C’est un extrait de Applying Educational Psychology in Coaching Athletes par Jeffrey Huber.
Trois stades de l’apprentissage moteur
À ce stade du chapitre, vous pourriez vous demander, “Qu’est-ce que toute cette discussion sur la pensée et la mémoire a à voir avec l’apprentissage moteur et la performance ? ”Vous voulez que vos athlètes répondent, pas qu’ils pensent. Vous voulez qu’ils saisissent et déchirent. Vous voulez qu’ils regardent et réagissent automatiquement. Eh bien, l’apprentissage moteur, en particulier l’apprentissage précoce, implique des tentatives par les apprenants d’acquérir une idée du mouvement (Gentile, 1972) ou de comprendre le modèle de base de la coordination (Newell, 1985). Pour atteindre ces objectifs, les apprenants doivent utiliser des processus cognitifs (Fitts & ; Posner, 1967) et verbaux (Adams, 1971) pour résoudre les problèmes. À cette fin, Fitts (1964 ; Fitts & ; Posner, 1967) suggère que l’acquisition des habiletés motrices suit trois étapes : l’étape cognitive, l’étape associative et l’étape autonome.

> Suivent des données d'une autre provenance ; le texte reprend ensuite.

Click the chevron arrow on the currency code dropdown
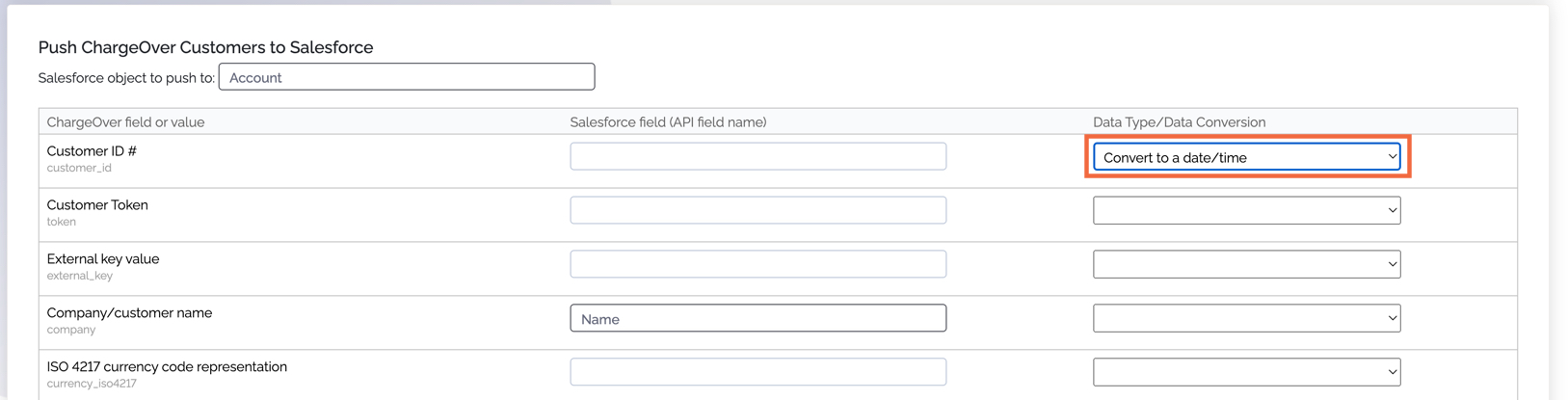 (1392, 373)
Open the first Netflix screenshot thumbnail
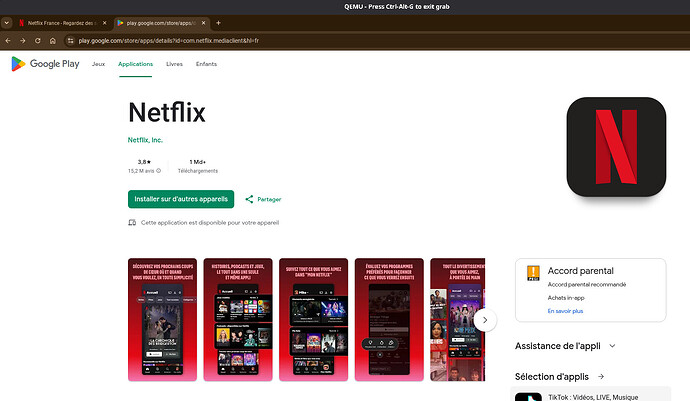 162,320
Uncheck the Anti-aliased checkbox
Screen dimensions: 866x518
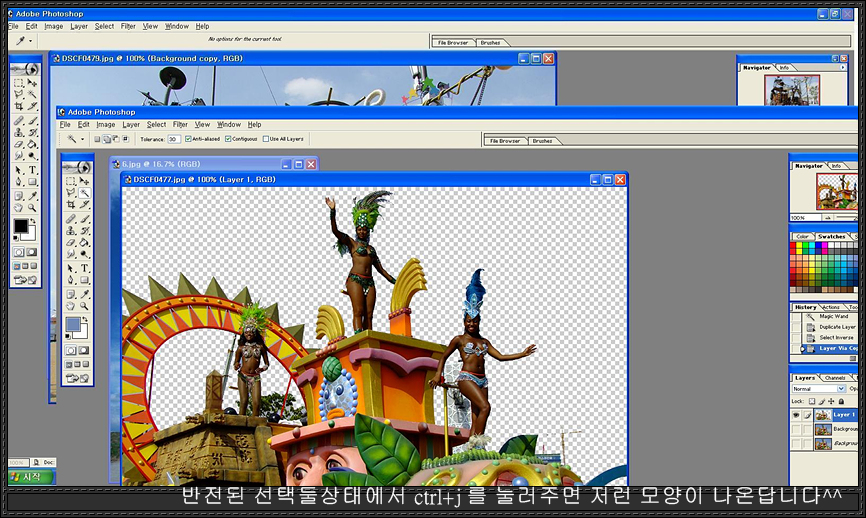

En tant qu’entraîneur, j’ai trouvé ce paradigme simple extrêmement utile pour comprendre, guider et accélérer le processus d’apprentissage moteur. En raison de son importance, il vaut la peine d’examiner les trois stades et leurs implications pour un coaching efficace.
Stade cognitif
Pour le nouvel apprenant, le problème à résoudre dans le stade cognitif est de comprendre ce qu’il faut faire (Schmidt & ; Lee, 2005). Il serait extrêmement difficile pour quelqu’un d’apprendre une compétence sans recevoir aucune connaissance préalable sur cette compétence, que cette connaissance soit visuelle ou verbale. Prenons l’exemple de la nage papillon en natation. Il s’agit d’une nage assez compliquée et peu naturelle qui consiste à synchroniser le mouvement des bras avec le coup de pied des jambes. Il serait en effet difficile pour un nageur débutant d’apprendre une telle nage sans avoir jamais vu la nage effectuée ou sans avoir reçu de connaissances déclaratives sur la façon dont la nage est effectuée. En d’autres termes, l’apprentissage moteur commence par le stade cognitif et le traitement de l’information.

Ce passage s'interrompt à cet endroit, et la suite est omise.